Bulletin of the World Health Organization

India should ban chewing tobacco as well as smoking

Article: In brief: 2004;82:473

Dear Sir, I am referring to a news item in the June issue of the WHO Bulletin (2004 (82);6:399-478) regarding the recent smoking ban in India. India signed up to WHO's Framework Convention on Tobacco Control (FCTC) on 10 September 2003 (1).


  • Prohibits advertising the promotion of tobacco products and sponsorship by tobacco companies of sporting and other events;
  • Envisages the introduction of price and tax measures to reduce tobacco demand;
  • Introduces measures to provide non-smokers with protection from tobacco smoke;
  • Regulates the contents of tobacco products and
  • Prohibits the sale of tobacco products to children at and below 18 years old (2).

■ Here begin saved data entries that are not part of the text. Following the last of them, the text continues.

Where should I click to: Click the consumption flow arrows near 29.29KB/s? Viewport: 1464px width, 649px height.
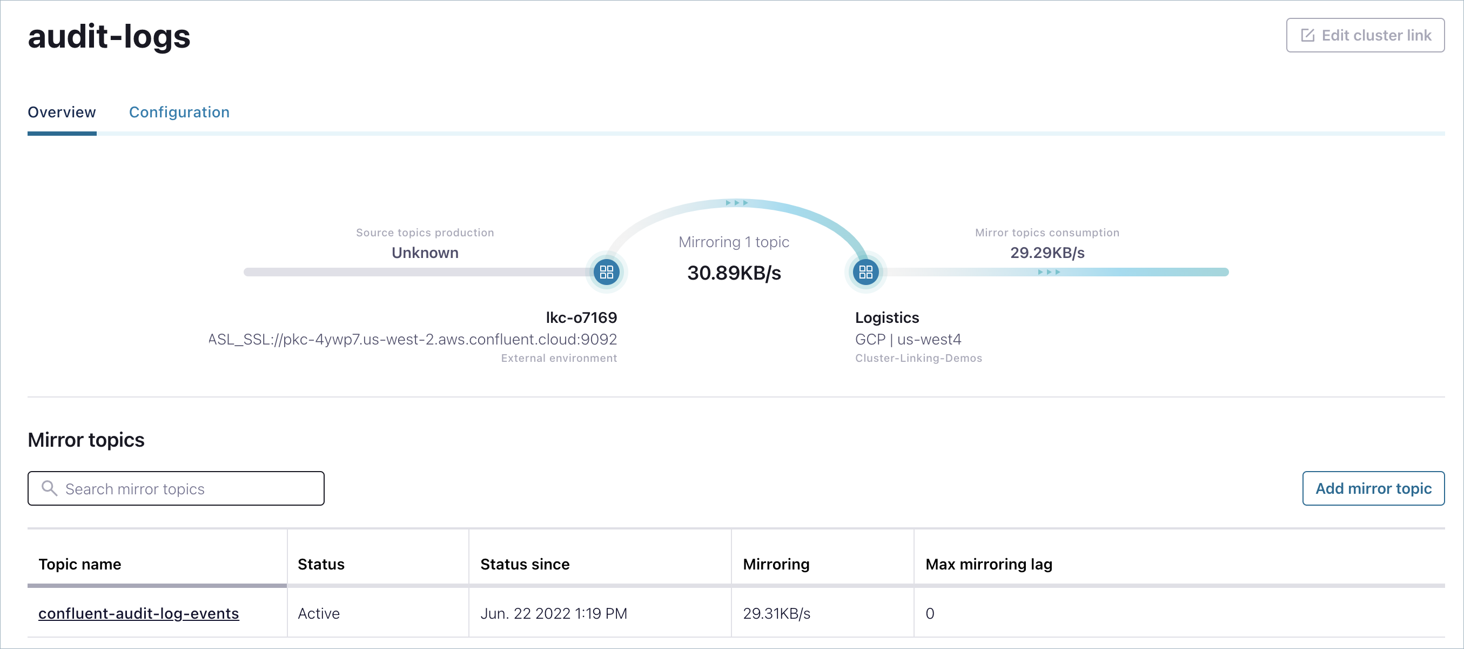(x=1049, y=272)
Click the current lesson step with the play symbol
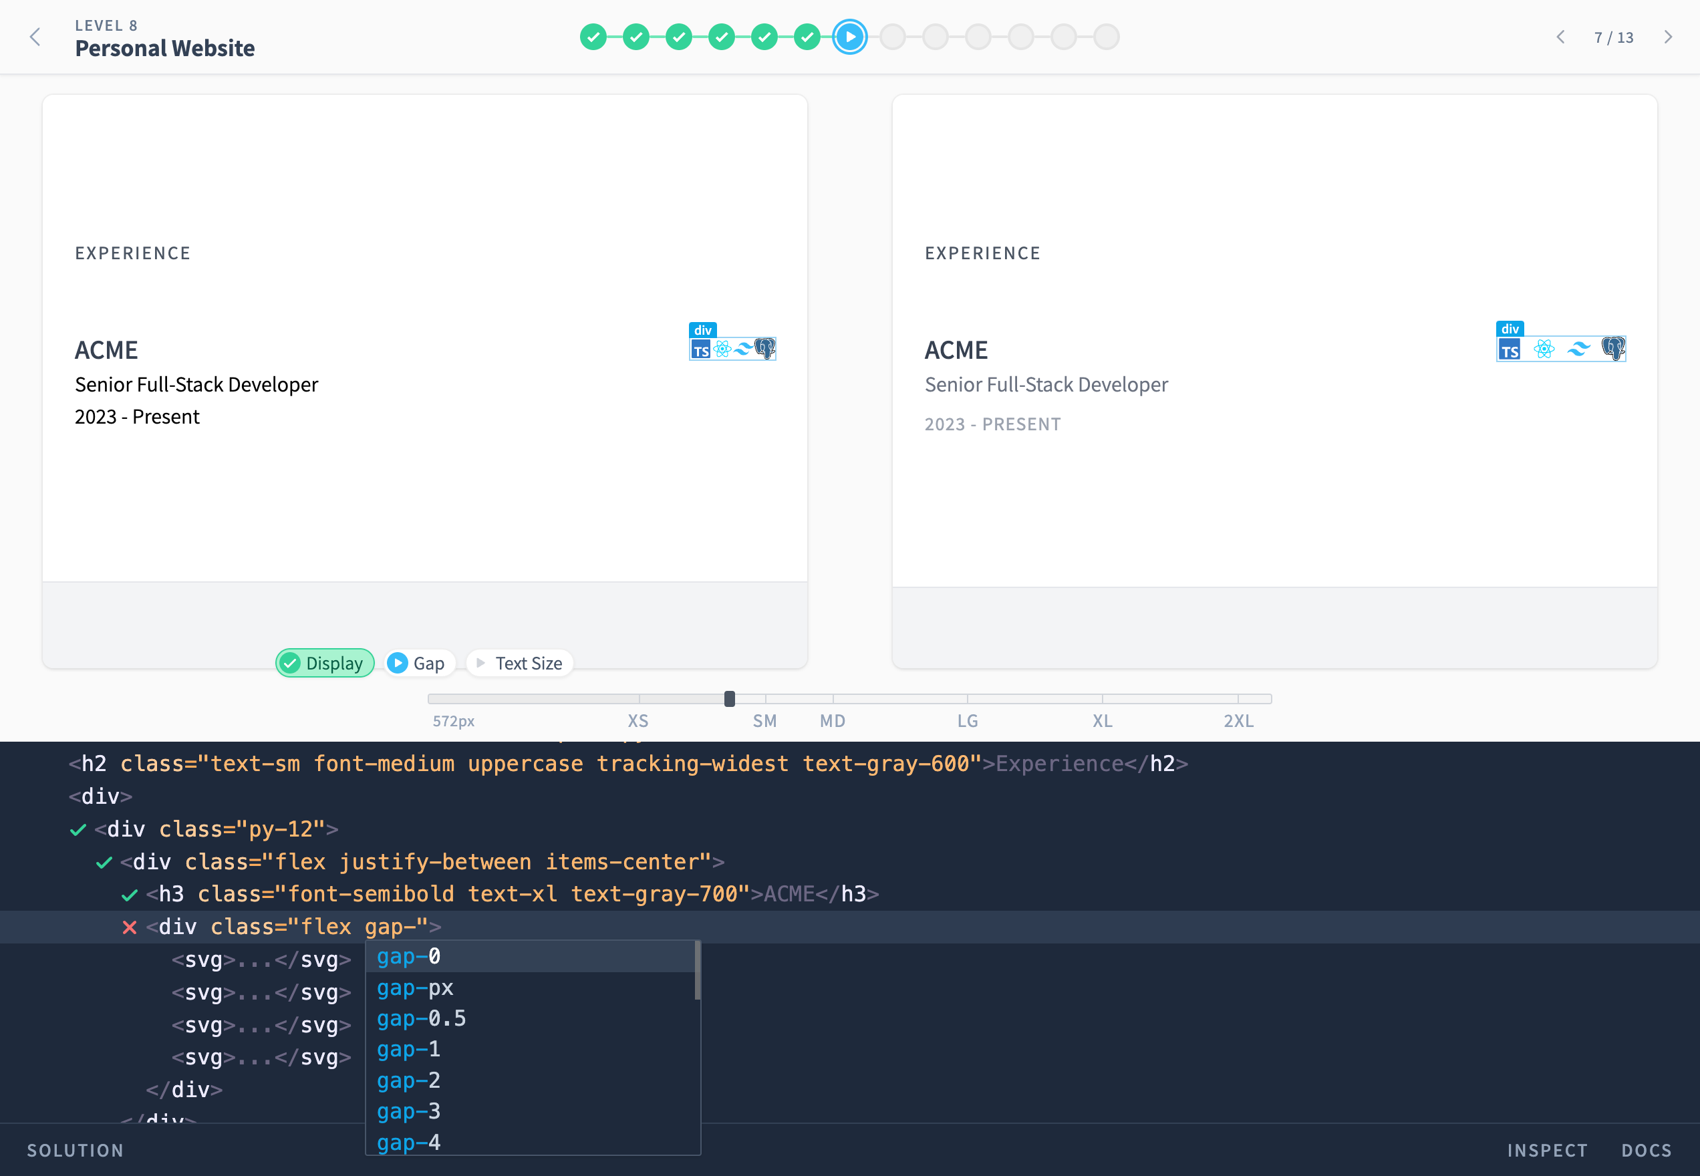Image resolution: width=1700 pixels, height=1176 pixels. click(x=850, y=36)
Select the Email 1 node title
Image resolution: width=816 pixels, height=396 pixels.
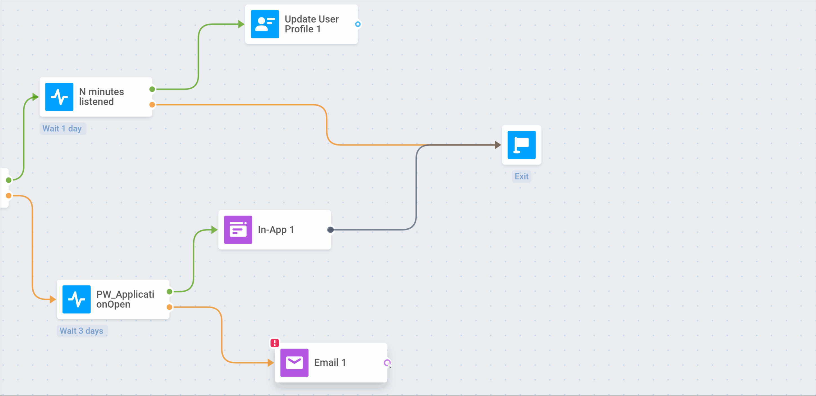330,362
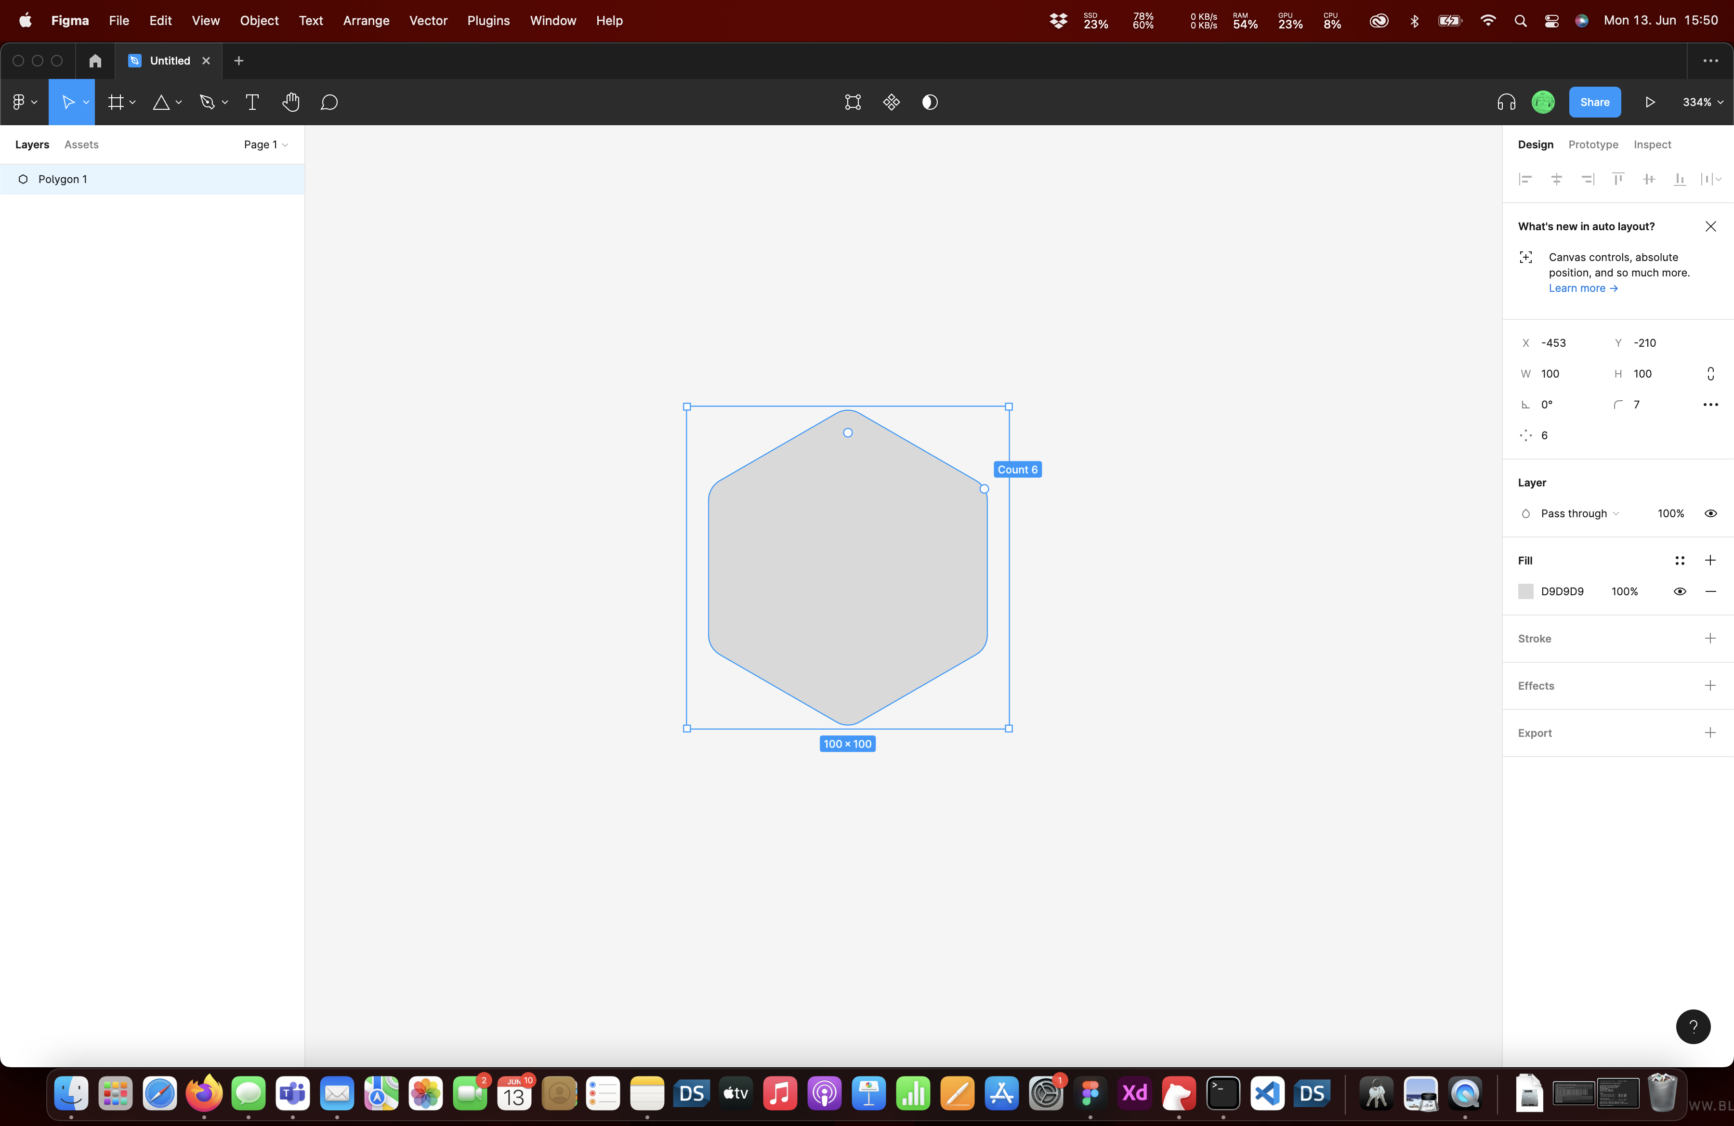
Task: Expand the Page 1 selector
Action: click(x=266, y=144)
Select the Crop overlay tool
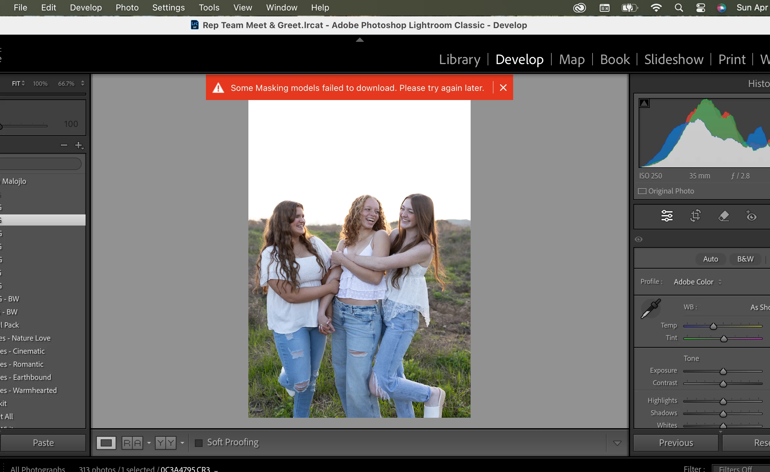 coord(695,216)
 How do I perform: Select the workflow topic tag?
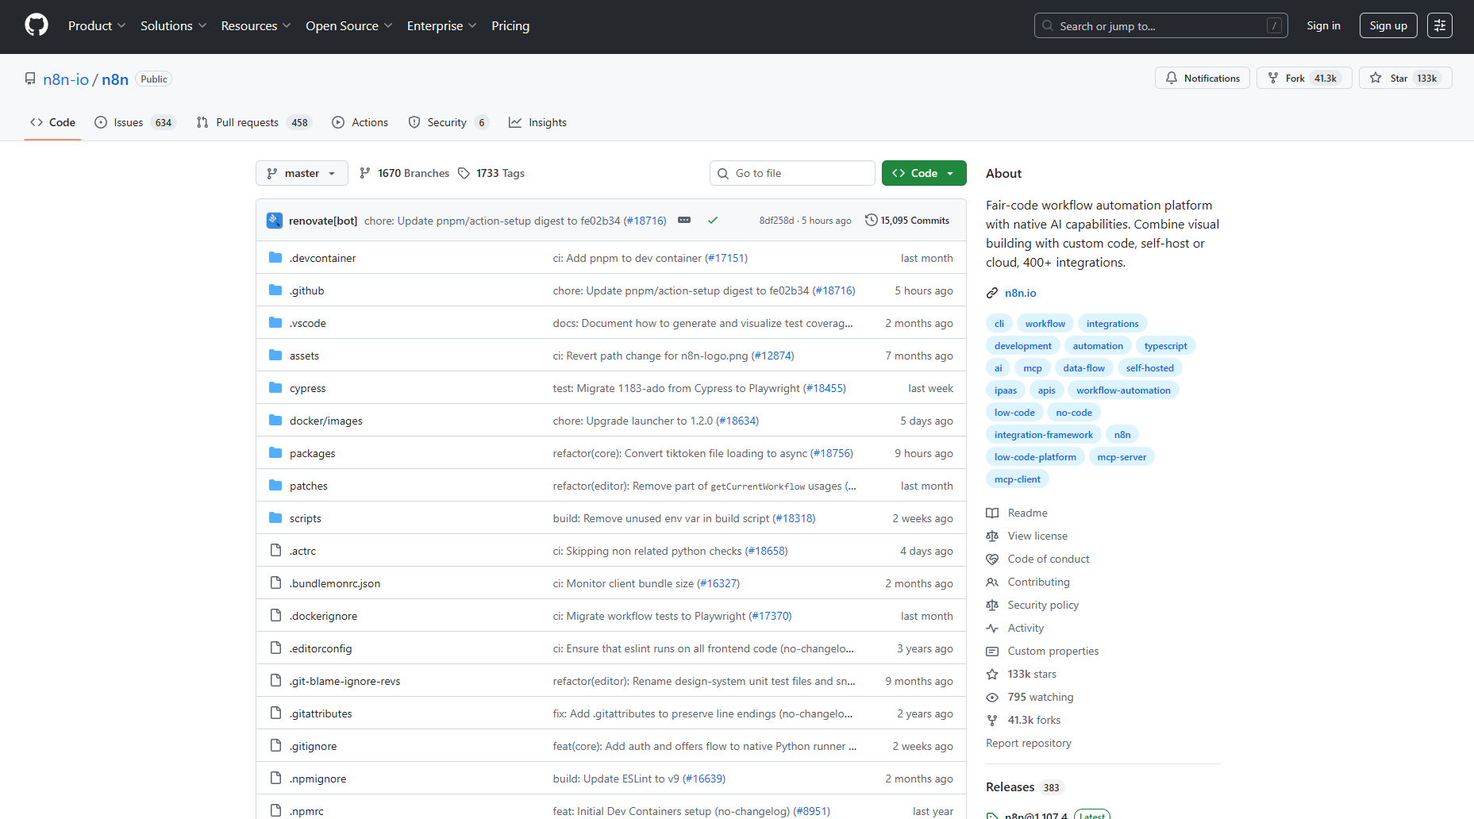(x=1045, y=323)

However, several anecdotal studies have observed that there has been a very poor response in implementing the legislation for controlling tobacco consumption in India. Whilst it is an achievement that the Indian government has banned smoking, unfortunately the same cannot be said of efforts to implement the ban, in particular in relation to tobacco chewing. In other words, the actual scenario is non-compliance with the FCTC. Probably the hidden agenda is the huge income from ITC (Indian Tobacco Company) and the national revenue from tobacco-related industry.

These profits however are offset by the huge annual expenses incurred by tobacco-related diseases which amount to Rs/ 135,170 million (roughly US$2703.4 million) - a much greater sum than that earned by India's tobacco industry (3).

The legislation has had a positive impact on smoking in that, at least we can no longer easily find people smoking in public places like railway stations, bus-stations, airports and many vegetarian restaurants (mainly in southern part of India). The penalty for smoking in public places is 100 Rs/ (US$2).

However, the situation with chewing tobacco is different. Chewing tobacco is the cause of oral cancer which accounts for over 35% of all cancers in India (4). There are many petty shops and vendors selling chewing tobacco both in factory-produced sachets and betel-quid. Quid is a roll of betel leaf containing areca nut, catechu, lime, either with tobacco or without and sometimes including additives and flavouring agents. It is popularly known as ‘Paan’ in many parts of India and in some other countries in the region. The police do not penalize those chewing tobacco. In India many women have a ‘Paan’-chewing habit - which is traditionally and socially accepted unlike smoking.